Guru Bipin Singha : Populariser of Manipuri Dance and Style
Posted November 19, 2007on:
A few decades ago Manipuri dance was not as popular as the other classical dance forms. But the subtlety of the tender dance form and the variety of the rhythm impressed Rabindranath Tagore so much that he is credited with introducing this enchanting style to the other parts of the world. Renowned gurus were invited to teach this dance form in Tagore’s idyllic institute, Shantiniketan. Gradually the practice of this dance form extended outside the Manipuri community and was practiced with great enthusiasm, especially among the Bengalis. Following that initial period, the individual who can be credited for empowering and popularising the dance form, is Guru Bipin Singha.
Guru Bipin Singha was born on August 24, 1918 in a Bishnupriya Manipuri family deeply involved in Manipuri Culture. His grandfather P. Tona Singha was a Manipuri Maiba (priest), his father Laikhomsana Singha was a poet and his mother Indubala Devi was a vocalist. Thus dance and music are in his blood.
Right from his childhood Guru Bipin Singha received intensive and elaborate training in the art of Manipuri dancing from various experts residing in Manipur and its surrounding districts like Cachar, Sylhet and Tripura. Guru Bipin Singha is a rare combination of a dancer, choreographer, scholar and a teacher. For over the last 50 years he had dedicated himself to the task of exploring and revealing the classical elements of Manipuri dancing in order to preserve, promote and propagate the art form in its pristine purity.

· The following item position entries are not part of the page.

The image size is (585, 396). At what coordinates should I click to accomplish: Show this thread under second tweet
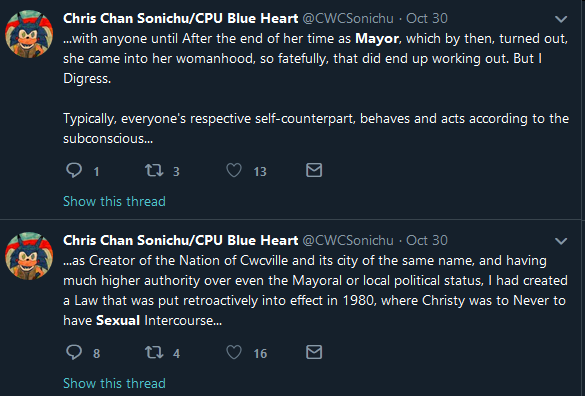pyautogui.click(x=114, y=383)
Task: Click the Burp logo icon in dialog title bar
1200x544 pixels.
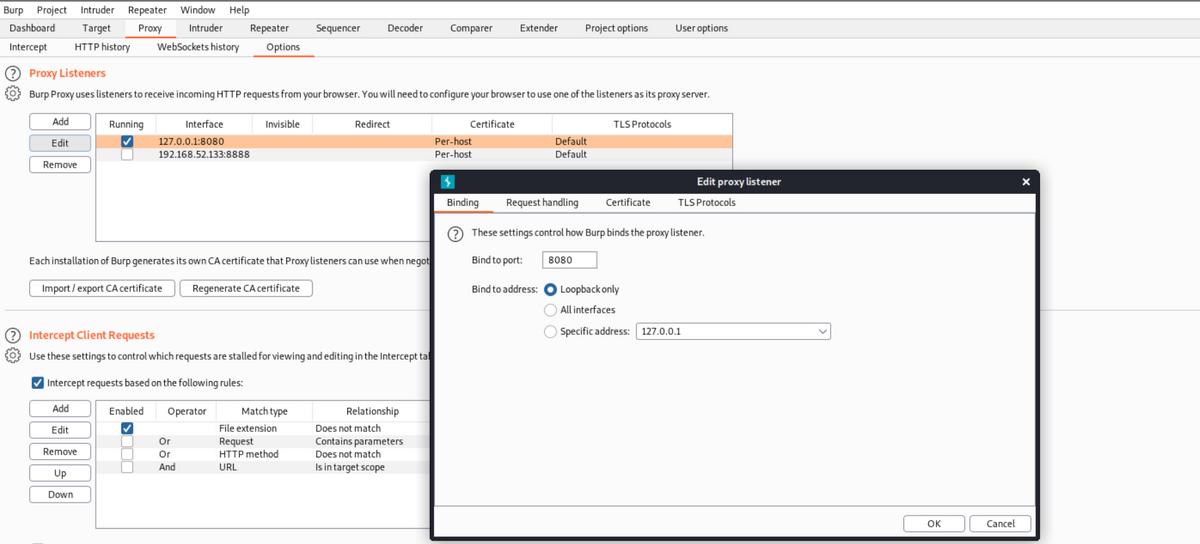Action: [448, 182]
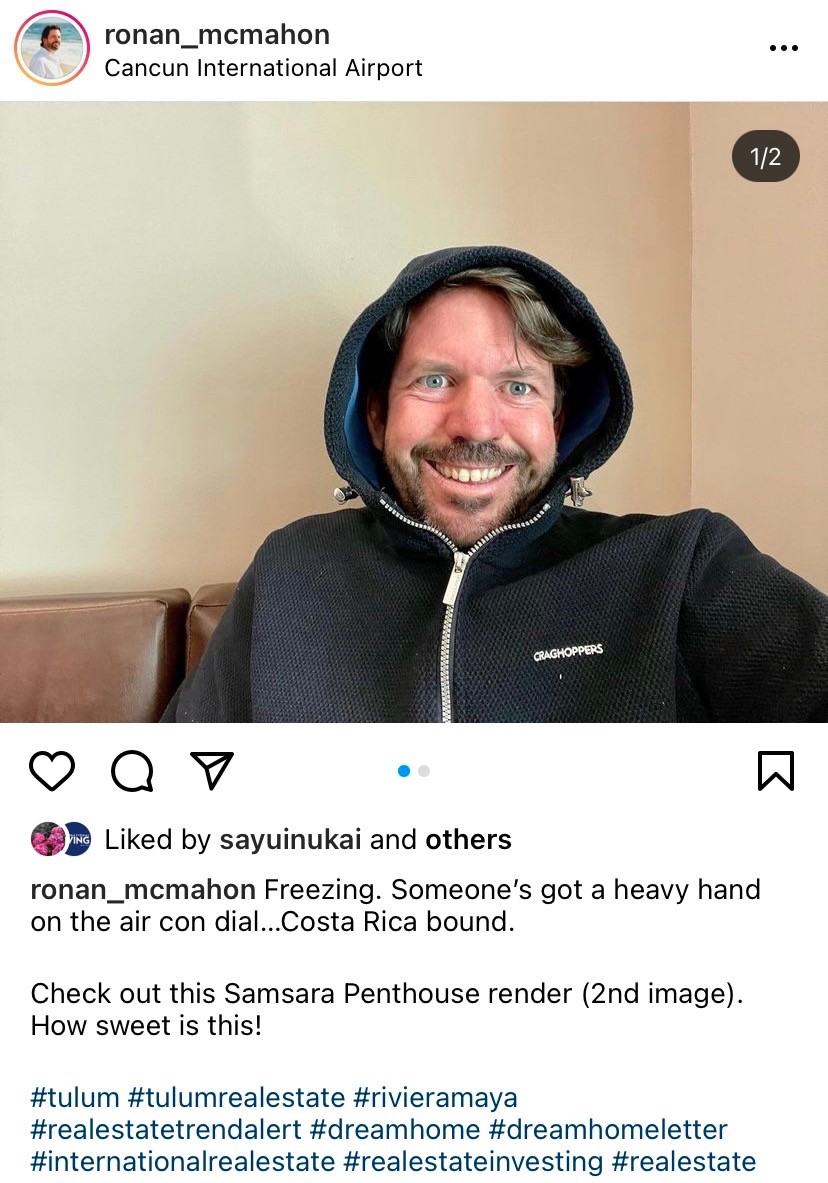
Task: Open the sayuinukai profile from likes
Action: (290, 840)
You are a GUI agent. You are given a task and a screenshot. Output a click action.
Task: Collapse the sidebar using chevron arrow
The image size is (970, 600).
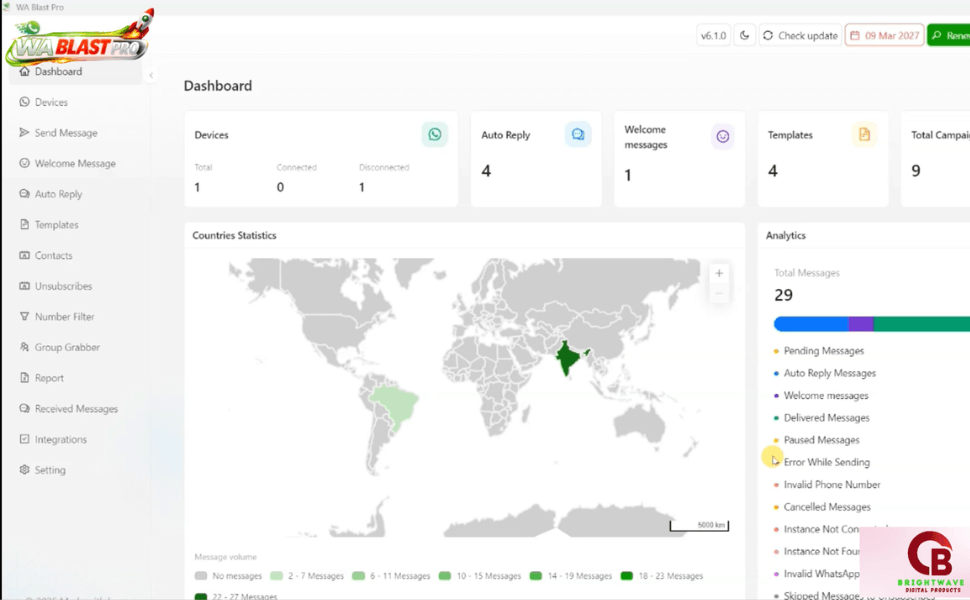[151, 75]
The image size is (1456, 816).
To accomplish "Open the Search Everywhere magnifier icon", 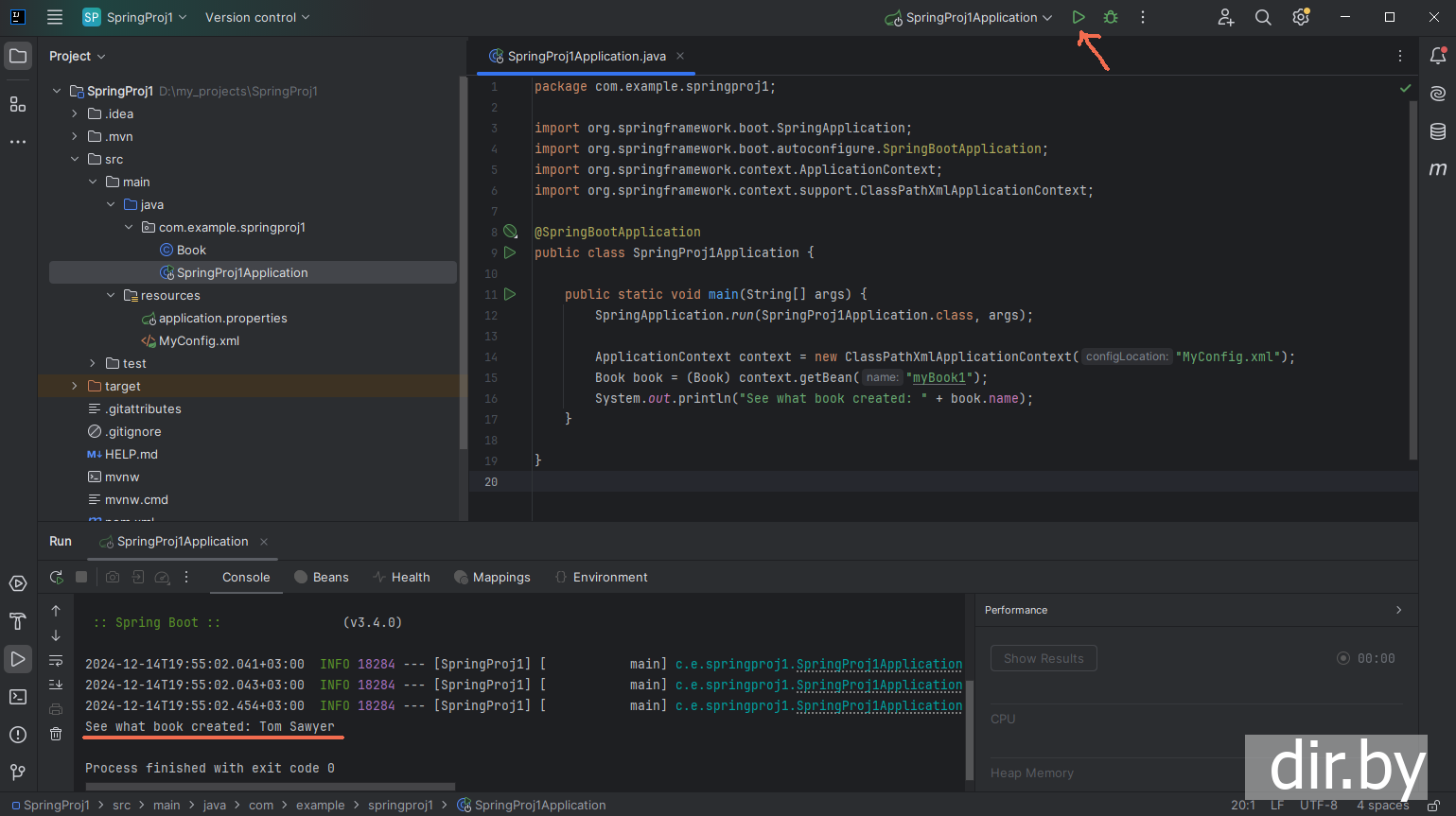I will [1263, 17].
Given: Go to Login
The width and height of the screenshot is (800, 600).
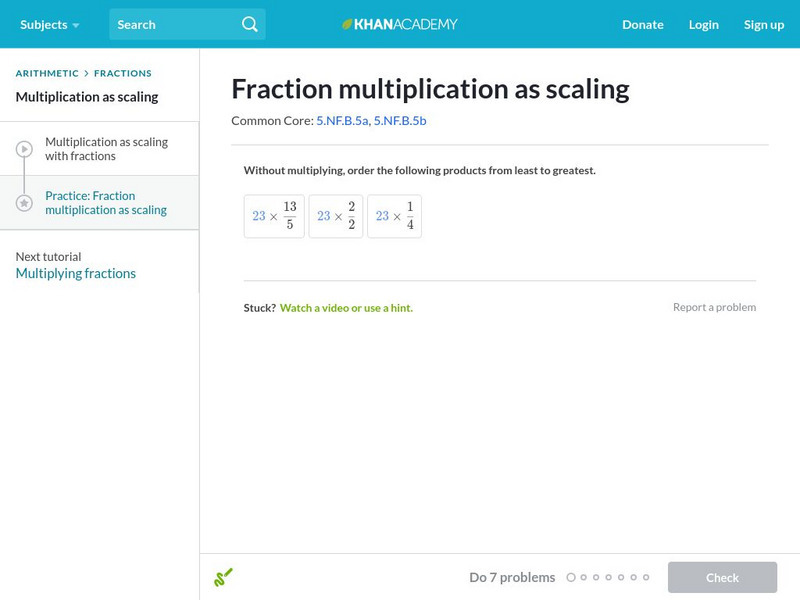Looking at the screenshot, I should tap(703, 24).
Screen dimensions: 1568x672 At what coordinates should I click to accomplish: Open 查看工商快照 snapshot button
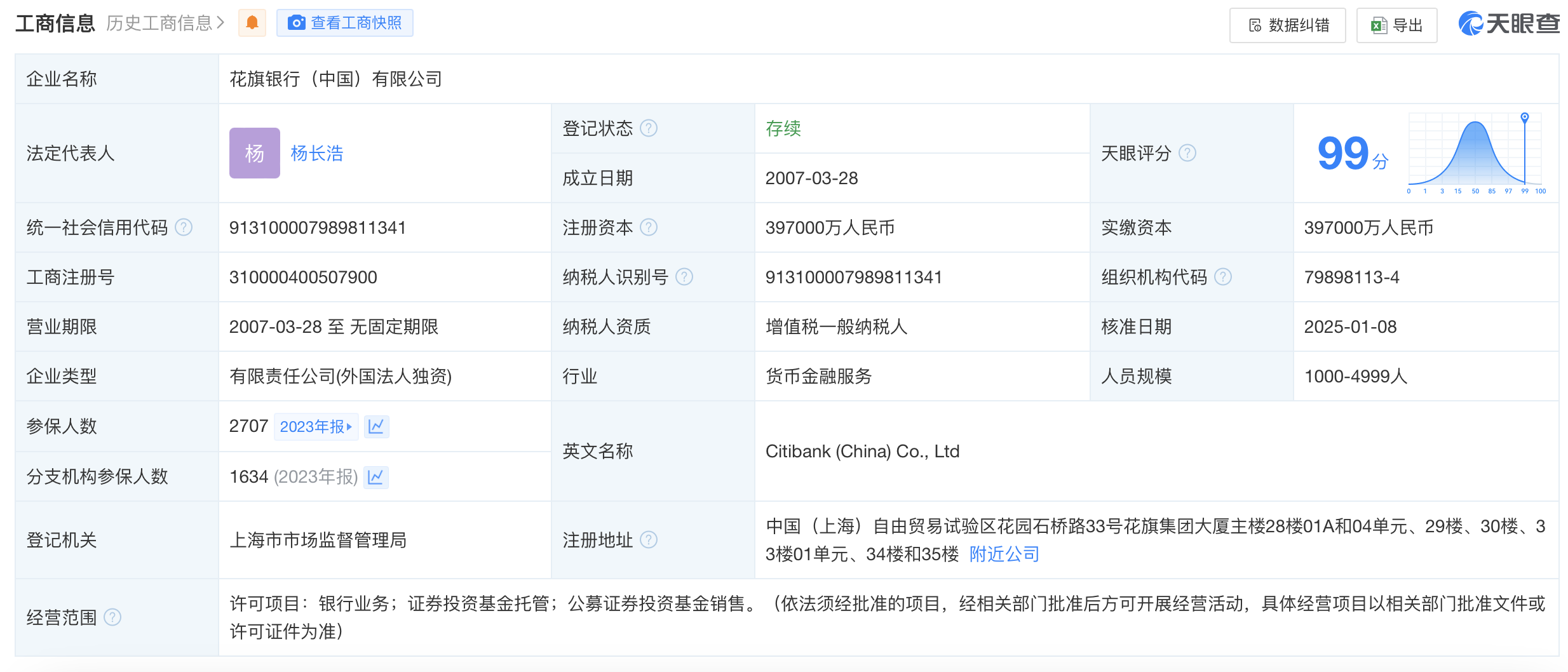coord(344,23)
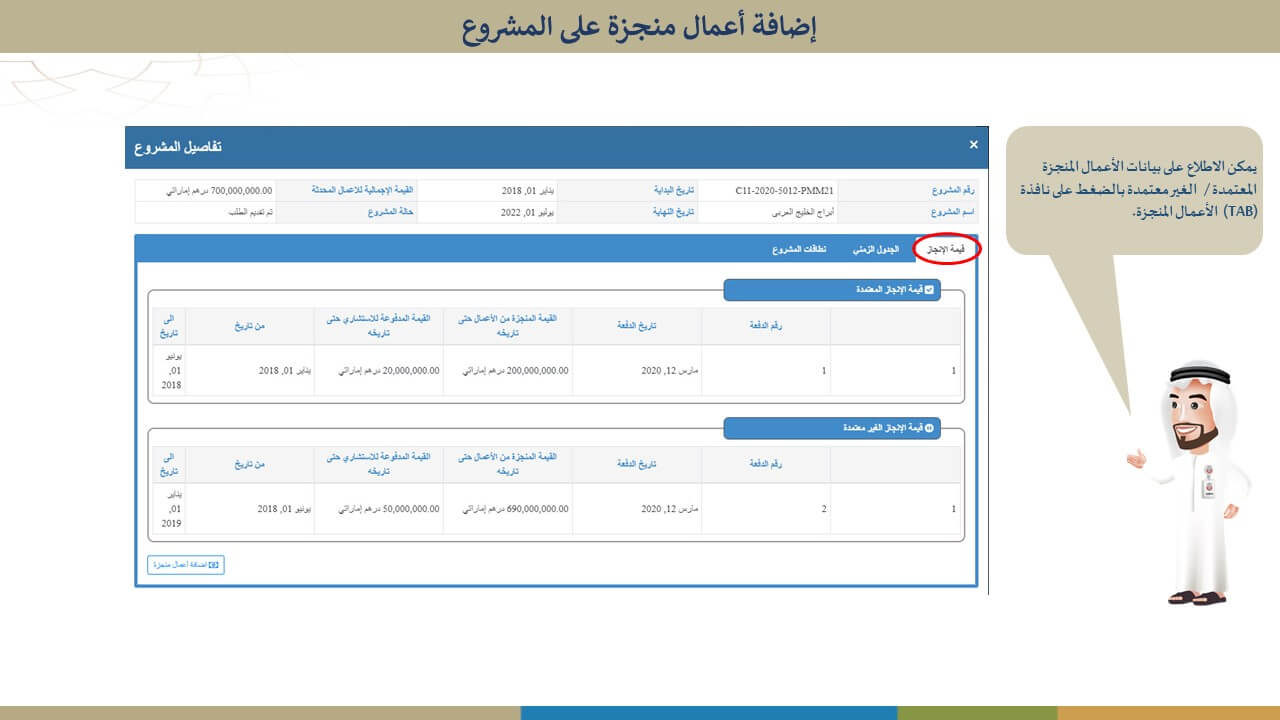This screenshot has width=1280, height=720.
Task: Click the إضافة أعمال منجزة button
Action: [186, 565]
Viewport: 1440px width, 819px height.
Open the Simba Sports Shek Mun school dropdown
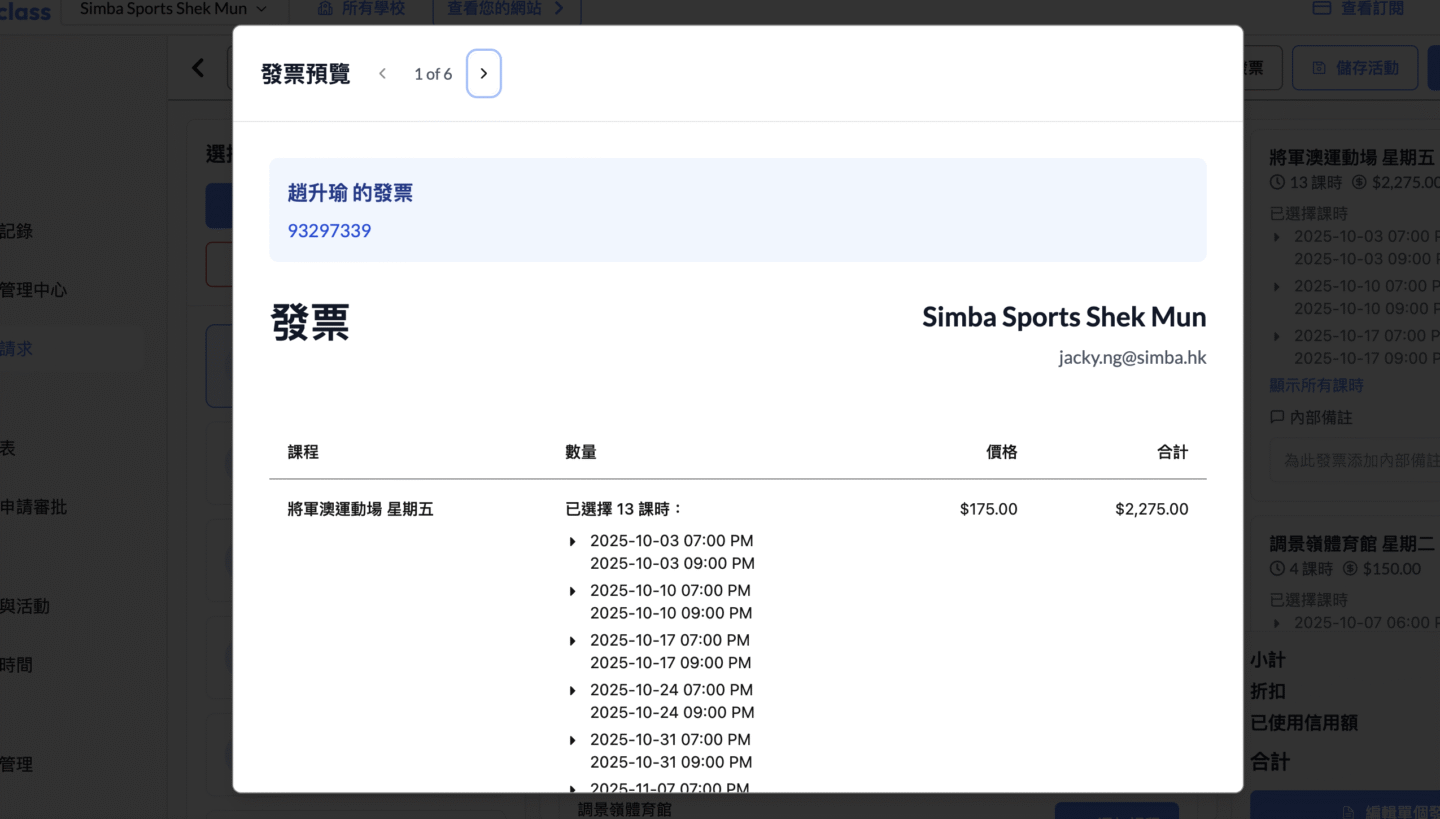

His genius for creating and innovating dance compositions and choreography had given him a rightful place among the choreographers of Indian dance. He composed various dance items, emphasising each classical element in a stylised way, bringing out its beauty to the fullest and keeping true to its original form and spirit. He gave a new direction to dance dramas and choreographed them keeping within the traditional framework. From within these dance dramas he chose the solo pieces and re-choreographed them for the stage, thereby making them complete. He was a pioneer in introducing solo dance performances in the Manipuri style.
Through studies and researches, he had continually established a significant correlation between the available Vaishnavite and other Indian texts on dance, as well as the oral tradition of Manipuri dance and music. His scholastic abilities had enabled him to analyse, classify, systematise and codify various aspects of Manipuri dance and create fundamental and universal principles and disciplines to impart effective training.
Guru Bipin Singha in collaboration with his well-known disciples Jhaveri sisters and Kalavati Devi, founded Manipuri Nartanalaya in Bombay, Kolkata and Manipur. The creative contribution of Guru Bipin Singha and the Jhaveri sisters had been to bring the traditional and classical dances of Manipur from the temples to the theatre without altering its form and spirit.
The state of Manipur recognised his scientific attitude and scholarly approach and had accredited his ‘school’ of dancing as a significant ‘gharana’ of Manipuri dance.In order to acknowledge and appreciate his contribution to the field of dance, Guru Bipin Singha was awarded with many prestigious awards among which were Nrityacharya by Maharaja of Manipur, National Sangeet Natok Academy awards given by Late Indira Gandhi, Uday Shankar Fellowship Calcutta, Kalidas Samman Madhya Pradesh, Anamika Kala Sangam Awards Calcutta and many others.
Guru Bipin Singha’s teachings and the Manipuri dance style were popularised in Bangladesh by Shantibala Sinha and Kalavati Devi at Chhayanat. Two of her direct students Sharmila Bandyopadhyay and Tamanna Rahman are now carrying on the legacy of Guru Bipin Singha in Bangladesh and introducing the young generation of dancers to the Manipuri style.